Dancing in the syntax forest: fast, accurate and explainable sentiment analysis with SALSA

Carlos Gómez-Rodríguez,Muhammad Imran,David Vilares,Elena Solera,Olga Kellert
2024-06-23
Abstract:Sentiment analysis is a key technology for companies and institutions to gauge public opinion on products, services or events. However, for large-scale sentiment analysis to be accessible to entities with modest computational resources, it needs to be performed in a resource-efficient way. While some efficient sentiment analysis systems exist, they tend to apply shallow heuristics, which do not take into account syntactic phenomena that can radically change sentiment. Conversely, alternatives that take syntax into account are computationally expensive. The SALSA project, funded by the European Research Council under a Proof-of-Concept Grant, aims to leverage recently-developed fast syntactic parsing techniques to build sentiment analysis systems that are lightweight and efficient, while still providing accuracy and explainability through the explicit use of syntax. We intend our approaches to be the backbone of a working product of interest for SMEs to use in production.
Computation and Language
What problem does this paper attempt to address?
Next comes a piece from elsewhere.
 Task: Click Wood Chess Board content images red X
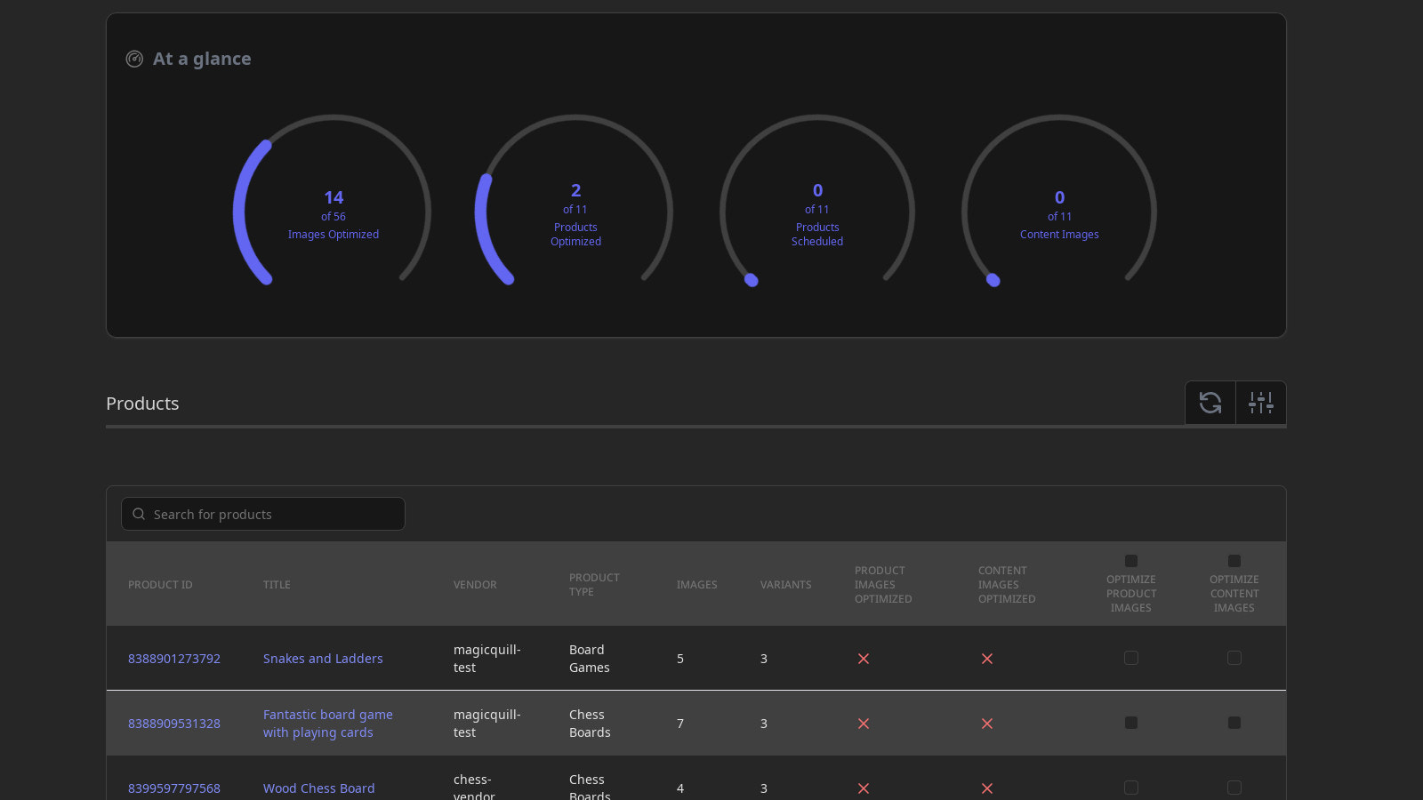pyautogui.click(x=986, y=788)
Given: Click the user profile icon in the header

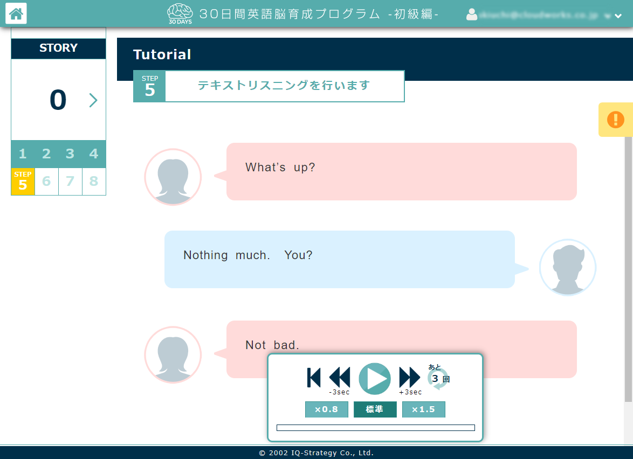Looking at the screenshot, I should click(x=471, y=15).
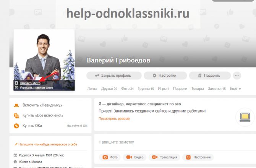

The paper aims to address the issues of efficiency and accuracy in sentiment analysis, especially in large-scale applications. Specifically, the paper attempts to develop an efficient and lightweight sentiment analysis system that can handle complex language structures while maintaining high accuracy and interpretability. Current sentiment analysis systems face two main problems: 1. **Limitations of Existing Systems**: - **Shallow Heuristic Methods**: While some systems like SentiStrength perform well in handling simple sentiment analysis tasks, they rely on shallow heuristic methods and cannot correctly handle overall sentiment polarity changes determined by grammatical structures. - **High Computational Cost**: Using pre-trained language models or explicit grammar parsing methods can improve accuracy and interpretability, but the computational cost is too high, making it difficult for small entities with limited computing resources to adopt. 2. **Solutions**: - Utilize the fast grammar parsing technology developed in the FASTPARSE project to build a sentiment analysis system that is both efficient and uses explicit grammar to improve accuracy and interpretability. - By treating grammar parsing as a sequence labeling task, significantly improve parsing speed and apply it to sentiment analysis, thereby reducing computational costs and making large-scale sentiment analysis technology affordable for small institutions and companies. Through research in these three aspects, the paper hopes to significantly improve the efficiency of sentiment analysis while ensuring accuracy and interpretability, making it more widely applicable in real-world scenarios.